Preparing Legal Data for Analysis

Legal data comes in different formats (and may be structured, semistructured, or unstructured) are too heterogeneous to be directly usable by scientists, and then they need to be blended, transformed and cleaned before generating new scientific insights.

Court legal databases primarily contain a large collection of unstructured data (PDF documents). 
These data contain explanations of legal cases, with citations of the legislation and the legal reasons behind their decisions and they form the backbone of our analytical pipeline on which predictive models will be based.

The ETL module prepares the data for analysis by addressing three key harmonization issues:

i) minimizing optical character recognition (OCR) errors (mostly layout errors) 

ii) harmonizing the data structure, and iii) data cleaning.

Firstly, the ETL extracts the texts from the PDF document files using an optical character recognition engine, then standardizes them into a flexible LS-JSON data structure, and finally loads them into the Data Lake.
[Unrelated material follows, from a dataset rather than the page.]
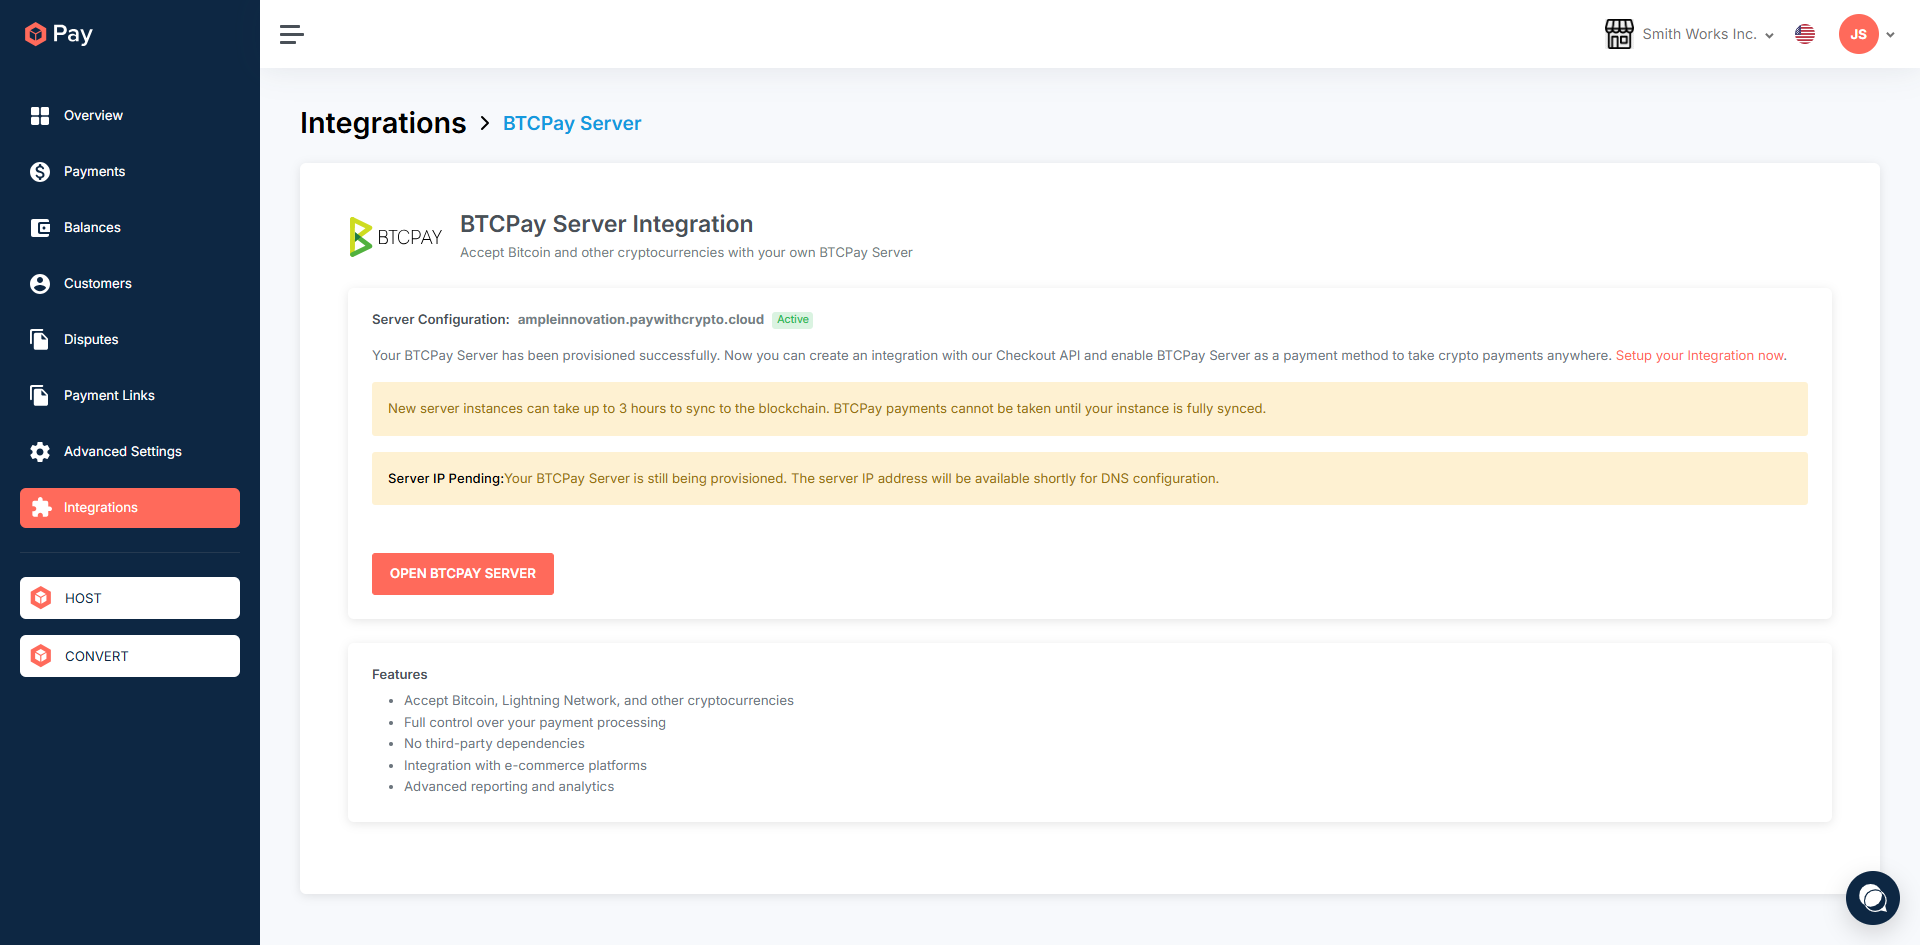This screenshot has width=1920, height=945.
Task: Open the live chat bubble
Action: [1872, 898]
LS-JSON is a flexible, JSON-based data format that can capture all aspects of a legal document, entity labels, and relationships across different portions of the text. It has a hierarchical structure and includes both the textual content of the legal document and the original metadata. 

The ETL module creates LS-JSON documents by parsing the text and breaking it down into sentences to which additional metadata can be associated.

In many cases, preprocessing steps increase the performance of NLP models. 

Usually, legal text contains misspellings and domain-specific abbreviations that introduce noise in the model training phase.
The text-preprocessing phase of the ETL module applies a variety of techniques to convert raw text into standardized sequences (e.g. expanding abbreviations, automated spelling detection and correction, layout error correction, special character removal, and etc) in order to improve the models’ understanding of the text.

Finally, the high flexibility of the LS-JSON format makes it possible to track all textual alterations introduced by the ETL module, so that the original data can always be reproduced and the quality of the pre-processing phase can be assessed.